The same day in July that I walked away from the doctors office feeling like I had a handle on my asthma a centipede crawled into my bed and bit me in a very private place. That’s when the dizzy spells started. I tried to fight it. A futile effort fueled by pride and stubbornness. In the end I gave up and retired to my bed.
It was dark times. The walk from my bed to the fridge felt perilous. I became fully engulfed in the darkness. I couldn’t come up with a plan to come out. So I stayed there.
I spent my days in death’s waiting room; my nights were filled with with fever dreams and cold sweats. I stayed there.
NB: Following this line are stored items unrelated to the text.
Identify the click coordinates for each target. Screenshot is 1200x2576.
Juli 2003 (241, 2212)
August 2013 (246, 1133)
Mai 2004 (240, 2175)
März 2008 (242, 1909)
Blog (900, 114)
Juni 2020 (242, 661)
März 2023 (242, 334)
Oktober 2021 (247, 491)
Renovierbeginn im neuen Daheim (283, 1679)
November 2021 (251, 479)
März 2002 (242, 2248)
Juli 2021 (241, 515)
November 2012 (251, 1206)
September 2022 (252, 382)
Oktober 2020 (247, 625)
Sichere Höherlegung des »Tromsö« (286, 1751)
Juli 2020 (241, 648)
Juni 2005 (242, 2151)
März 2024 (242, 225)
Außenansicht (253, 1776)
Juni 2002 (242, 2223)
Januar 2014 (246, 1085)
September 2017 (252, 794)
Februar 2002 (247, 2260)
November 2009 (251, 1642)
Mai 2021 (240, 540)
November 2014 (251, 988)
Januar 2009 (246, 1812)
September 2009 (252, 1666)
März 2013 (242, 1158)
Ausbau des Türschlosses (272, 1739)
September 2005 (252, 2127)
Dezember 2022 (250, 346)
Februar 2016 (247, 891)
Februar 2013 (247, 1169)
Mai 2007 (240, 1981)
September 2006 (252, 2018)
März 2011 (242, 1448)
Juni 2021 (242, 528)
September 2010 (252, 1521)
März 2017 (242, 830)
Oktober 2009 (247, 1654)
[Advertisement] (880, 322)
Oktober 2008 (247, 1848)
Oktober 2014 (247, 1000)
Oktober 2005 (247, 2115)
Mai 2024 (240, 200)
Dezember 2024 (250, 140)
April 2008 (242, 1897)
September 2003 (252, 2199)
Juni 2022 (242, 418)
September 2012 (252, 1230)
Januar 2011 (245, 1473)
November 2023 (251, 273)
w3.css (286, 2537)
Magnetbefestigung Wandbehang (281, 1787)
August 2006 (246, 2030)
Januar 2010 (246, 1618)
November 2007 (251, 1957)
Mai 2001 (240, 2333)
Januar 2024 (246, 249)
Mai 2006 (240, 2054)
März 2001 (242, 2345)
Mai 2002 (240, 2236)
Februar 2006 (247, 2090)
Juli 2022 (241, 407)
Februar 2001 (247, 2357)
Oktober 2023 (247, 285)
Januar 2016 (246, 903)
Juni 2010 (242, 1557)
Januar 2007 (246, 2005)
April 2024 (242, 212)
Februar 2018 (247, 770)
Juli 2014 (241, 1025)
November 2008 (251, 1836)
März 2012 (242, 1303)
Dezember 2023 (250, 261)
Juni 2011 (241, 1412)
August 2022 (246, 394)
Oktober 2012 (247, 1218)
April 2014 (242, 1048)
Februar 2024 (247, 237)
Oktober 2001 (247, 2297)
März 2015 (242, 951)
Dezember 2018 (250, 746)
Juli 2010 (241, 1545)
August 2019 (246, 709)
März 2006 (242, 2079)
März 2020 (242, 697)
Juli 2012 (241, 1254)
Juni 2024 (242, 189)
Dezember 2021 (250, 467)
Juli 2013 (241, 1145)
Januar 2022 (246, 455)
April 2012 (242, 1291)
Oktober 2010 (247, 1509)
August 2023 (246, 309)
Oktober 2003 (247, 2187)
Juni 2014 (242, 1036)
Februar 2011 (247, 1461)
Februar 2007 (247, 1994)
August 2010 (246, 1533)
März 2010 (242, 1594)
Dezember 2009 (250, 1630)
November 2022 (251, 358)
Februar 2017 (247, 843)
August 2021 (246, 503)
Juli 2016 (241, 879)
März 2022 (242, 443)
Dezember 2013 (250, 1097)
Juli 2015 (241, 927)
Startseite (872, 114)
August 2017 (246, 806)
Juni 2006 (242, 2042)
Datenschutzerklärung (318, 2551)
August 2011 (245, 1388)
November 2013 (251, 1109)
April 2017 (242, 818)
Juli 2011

I didn’t know how long this darkness would last. I couldn’t hold a conversation. Nothing made sense. When I looked in the mirror a stranger stared back at me. Eventually I stopped fighting the darkness. For the first time in my life I stopped trying to take care of everything. I stopped worrying about being able to take care of myself. I stopped trying to solve my problems. I embraced the darkness.
My days and nights were spent in bed. The wheels didn’t turn in my head. I went deep into my heart, deeper even into my soul. There i met sadness. Deep crushing sadness. The collective sadness of my ancestors. Sadness of a childhood spent in poverty. Sadness of going to bed hungry and waking up hungry. Sadness of a father who didn’t love me enough to be there. Sadness for love lost. Sadness for fighting to survive. Sadness for being too tired to fight. Sadness for loving so hard then having it all thrown back in your face. So much sadness.
There I stayed sad and alone; surrounded by darkness. No one came to pull me out. Every ounce of my being hurt: body, soul, mind, breath. I wept inside and outside; trying to wring the sadness from my soul. Every ounce of sadness I got rid of was replaced threefold. Dark, sad and alone.
I stayed so long in the sadness that it became my friend. It wrapped its cold dark hands around me and comforted me. It didn’t promise to make anything better. It didn’t promise to make me stronger. It simply said I am here. The darkness once heavy and oppressive became light and comforting. It’s a part of me now. I carry it every where I go. In a quiet moment you may see my darkness. Do not be afraid. It means you no harm. It is mine. I carry it alone.